3 of 531 comments (clear)

  1. Re:Javascript is actually a great language by iamacat · · Score: 5, Insightful

    Perhaps it's a great language, but it reduced modern Core i7 computers to performance of a 486, negating 15 years of computing revolution. Inability to perform CPU-intensive computations due to these dynamic types of yours, lack of threading or any other explicit or implicit parallelism support, no library facilities to modern 2D/3D graphics libraries. Javascript is a nice experimental language like so many others but it shouldn't be running 90% of mission-critical applications.

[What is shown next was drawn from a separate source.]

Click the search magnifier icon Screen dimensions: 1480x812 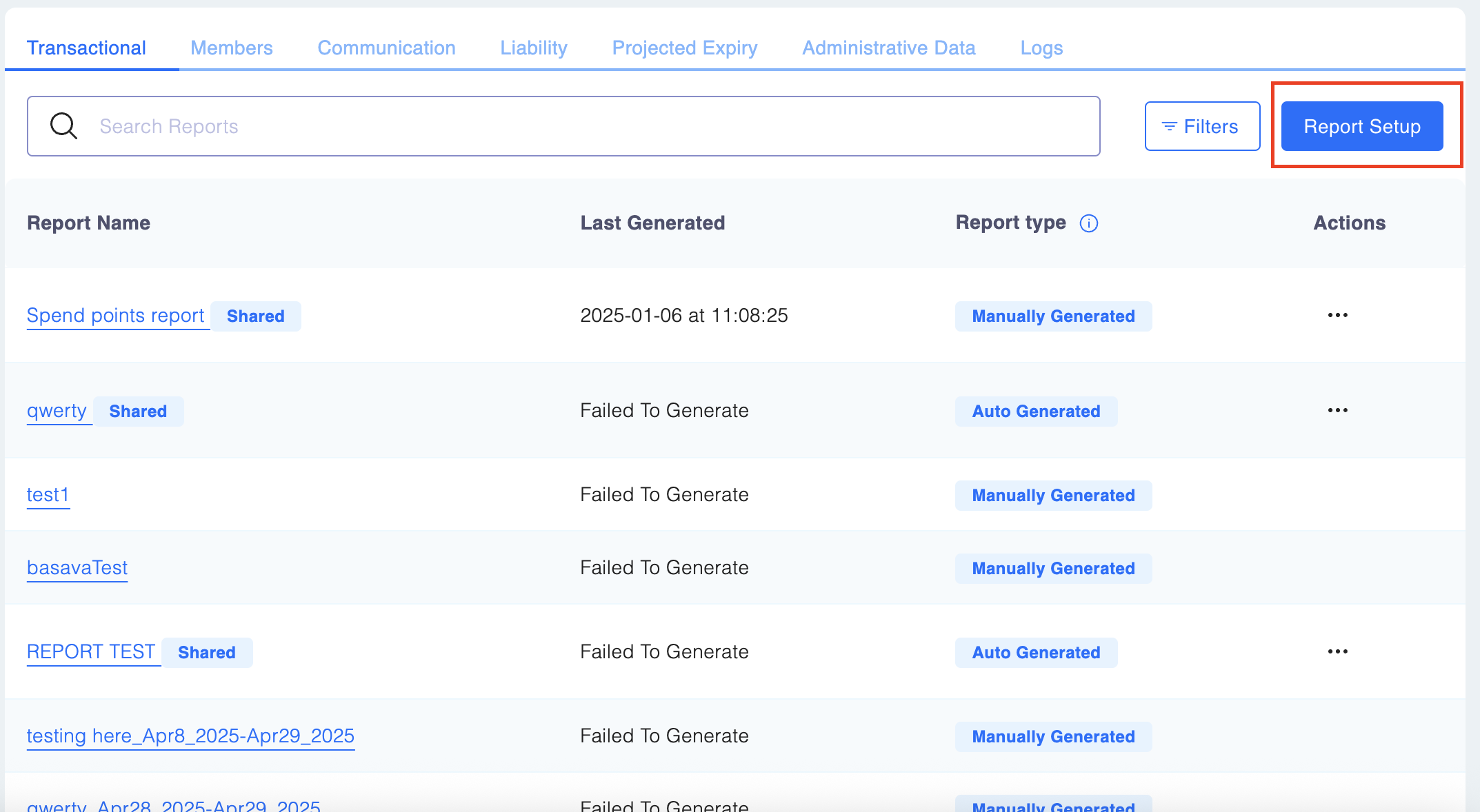[63, 126]
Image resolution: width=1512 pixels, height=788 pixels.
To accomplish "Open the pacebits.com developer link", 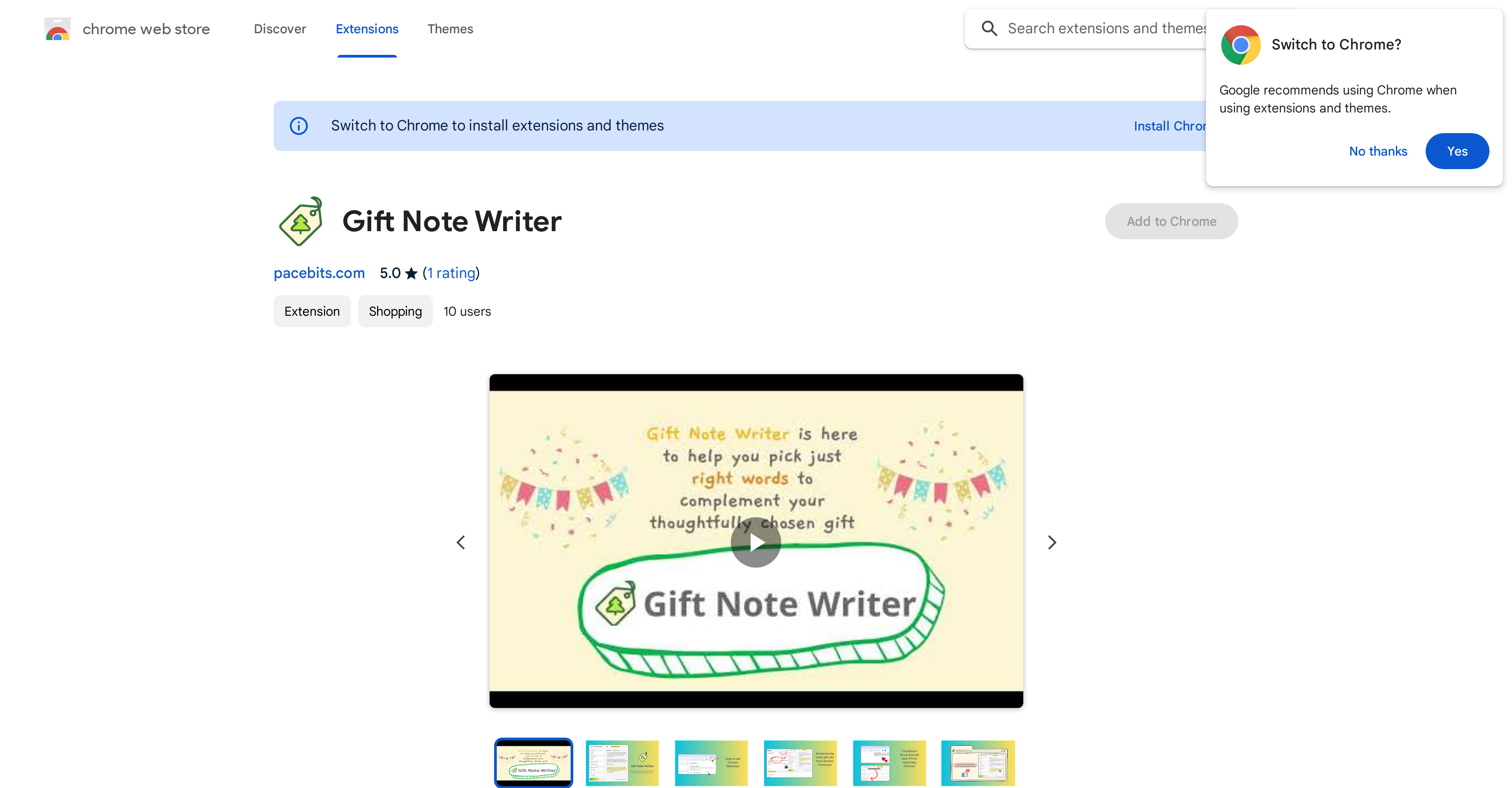I will pyautogui.click(x=319, y=273).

  2. Re:Why bother? by ThatMegathronDude · · Score: 5, Insightful

    A-friggin-men. JavaScript is one of the few popular languages with first-class functions. How many JS-bashers have actually written something more than document.write() rubbish?

  3. Re:javascript is good by parlancex · · Score: 5, Insightful

    How about those demos where Google was demonstrating V8, one of the "fastest" JS implementations available, which DOES use JIT to native machine code? They were PROUD to demo like a few hundred bouncing balls on a modern computer at not even 60 fps.

    Written in C you could write an app to draw and compute the motion of tens of thousands of fucking balls at 60 fps on a modern computer.

    Within 2 orders of magnitude is not "close" to C performance. Within 2 orders of magnitude is not "acceptable" performance.